# How catalog.json Is Generated and Used in AI Engineering from Scratch

> Discover how catalog.json is generated and used in AI Engineering from Scratch. Ensure your AI curriculum stays in sync with this essential manifest.

- Repository: [Rohit Ghumare/ai-engineering-from-scratch](https://github.com/rohitg00/ai-engineering-from-scratch)
- Tags: internals
- Published: 2026-06-07

---

**[`catalog.json`](https://github.com/rohitg00/ai-engineering-from-scratch/blob/main/catalog.json) is the canonical curriculum manifest generated by [`scripts/build_catalog.py`](https://github.com/rohitg00/ai-engineering-from-scratch/blob/main/scripts/build_catalog.py) and consumed by both the README validator and the static site builder to keep every lesson, skill, and code artifact in sync across the repository.**

The `ai-engineering-from-scratch` curriculum by Rohit Ghumare relies on a single machine-readable manifest called [`catalog.json`](https://github.com/rohitg00/ai-engineering-from-scratch/blob/main/catalog.json), according to the rohitg00/ai-engineering-from-scratch source code. This JSON file serves as the single source of truth for all phases, lessons, skills, and code artifacts. Understanding how this file is generated and where it is consumed is essential for anyone contributing to or extending the curriculum.

## How catalog.json Is Generated

The entire manifest is created by a pure-stdlib Python script located at [`scripts/build_catalog.py`](https://github.com/rohitg00/ai-engineering-from-scratch/blob/main/scripts/build_catalog.py).

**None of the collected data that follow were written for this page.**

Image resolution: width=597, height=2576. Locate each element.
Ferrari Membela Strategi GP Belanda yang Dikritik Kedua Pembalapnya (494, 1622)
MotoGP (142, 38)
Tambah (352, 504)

Because it uses only the Python standard library, the script runs without any external dependencies.

### The build_catalog.py Discovery Pipeline

When executed, [`build_catalog.py`](https://github.com/rohitg00/ai-engineering-from-scratch/blob/main/build_catalog.py) performs a deterministic walk through the `phases/` directory and assembles a hierarchical dictionary that is ultimately serialized to JSON. The pipeline follows these steps:

1. **Discover phases** — The script scans `phases/NN-slug/` directories using a regex to identify every phase in numeric order.
2. **Iterate lessons** — Inside each phase, it locates lesson folders matching the `NN-slug/` pattern.
3. **Extract lesson metadata** — For every lesson, it reads the H1 title from [`docs/en.md`](https://github.com/rohitg00/ai-engineering-from-scratch/blob/main/docs/en.md) (falling back to a slug-derived title), lists code files (`.py`, `.ts`, etc.) from `code/`, parses output artifacts (`skill-*.md`, `prompt-*.md`, `agent-*.md`) from `outputs/`, and records the presence of docs, quizzes, and notebooks.
4. **Compute curriculum totals** — It aggregates the number of phases, lessons, skills, prompts, agents, and code files across the entire repository.
5. **Emit the manifest** — The resulting dictionary is written to [`catalog.json`](https://github.com/rohitg00/ai-engineering-from-scratch/blob/main/catalog.json) in the repository root by default, or printed to the console when the `--stdout` flag is passed.

### Regenerating the Catalog Locally

You can regenerate the manifest at any time using the following commands:

```bash

# Create or overwrite catalog.json at the repo root

python3 scripts/build_catalog.py

```

```bash

# Preview the JSON on stdout without writing to disk

python3 scripts/build_catalog.py --stdout

```

## Where catalog.json Is Used

Once generated, [`catalog.json`](https://github.com/rohitg00/ai-engineering-from-scratch/blob/main/catalog.json) acts as the single source of truth for downstream automation. The repository consumes it in two primary places: README count verification and static site generation.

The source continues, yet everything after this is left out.